Pair-density-wave in the strong coupling limit of the Holstein-Hubbard model

A pair-density-wave (PDW) is a superconducting state with an oscillating order parameter. A microscopic mechanism that can give rise to it has been long sought but has not yet been established by any controlled calculation. Here we report a density-matrix renormalization-group (DMRG) study of an effective t-J-V model, which is equivalent to the Holstein-Hubbard model in a strong-coupling limit, on long two-, four-, and six-leg triangular cylinders. While a state with long-range PDW order is precluded in one dimension, we find strong quasi-long-range PDW order with a divergent PDW susceptibility as well as the spontaneous breaking of time-reversal and inversion symmetries. Despite the strong interactions, the underlying Fermi surfaces and electron pockets around the K and K' points in the Brillouin zone can be identified. We conclude that the state is valley-polarized and that the PDW arises from intra-pocket pairing with an incommensurate center of mass momentum.

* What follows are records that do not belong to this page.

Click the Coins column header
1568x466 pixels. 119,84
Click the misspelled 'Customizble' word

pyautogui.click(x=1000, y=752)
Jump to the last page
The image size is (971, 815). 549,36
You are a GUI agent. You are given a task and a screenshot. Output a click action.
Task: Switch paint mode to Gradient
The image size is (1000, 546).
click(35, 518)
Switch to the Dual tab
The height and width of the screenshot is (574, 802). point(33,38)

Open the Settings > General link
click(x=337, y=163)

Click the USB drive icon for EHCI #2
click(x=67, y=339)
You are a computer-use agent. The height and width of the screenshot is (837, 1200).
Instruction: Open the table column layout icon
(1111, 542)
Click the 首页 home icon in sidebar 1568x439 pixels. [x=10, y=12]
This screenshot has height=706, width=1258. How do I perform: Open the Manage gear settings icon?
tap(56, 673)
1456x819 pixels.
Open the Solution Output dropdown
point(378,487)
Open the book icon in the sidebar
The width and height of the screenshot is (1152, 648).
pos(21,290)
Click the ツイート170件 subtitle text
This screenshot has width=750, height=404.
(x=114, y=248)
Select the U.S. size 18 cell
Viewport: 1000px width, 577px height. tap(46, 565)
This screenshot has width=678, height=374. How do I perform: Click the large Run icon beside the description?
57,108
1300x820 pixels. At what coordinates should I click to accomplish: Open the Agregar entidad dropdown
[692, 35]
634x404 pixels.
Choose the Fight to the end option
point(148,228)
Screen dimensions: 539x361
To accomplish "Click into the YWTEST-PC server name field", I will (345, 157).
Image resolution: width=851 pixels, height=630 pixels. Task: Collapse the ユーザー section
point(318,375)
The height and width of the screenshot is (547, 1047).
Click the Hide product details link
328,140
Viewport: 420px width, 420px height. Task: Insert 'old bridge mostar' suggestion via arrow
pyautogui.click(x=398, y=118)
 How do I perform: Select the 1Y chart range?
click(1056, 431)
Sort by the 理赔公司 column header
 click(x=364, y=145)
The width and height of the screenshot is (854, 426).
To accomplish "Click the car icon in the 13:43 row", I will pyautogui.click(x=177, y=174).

In the two-leg case, the exponential decay of spin correlations and the measured central charge c approximate to 1 are consistent with an unusual realization of a Luther-Emery liquid.

Automated summary

In this study, a density-matrix renormalization-group study was conducted on PDW superconducting states on long triangular cylinders, revealing strong quasi-long-range PDW order, divergent PDW susceptibility, and the spontaneous breaking of time-reversal and inversion symmetries. The state was identified as valley-polarized and the PDW was found to arise from intra-pocket pairing with an incommensurate center of mass momentum. This study also observed an unusual realization of a Luther-Emery liquid in the two-leg case.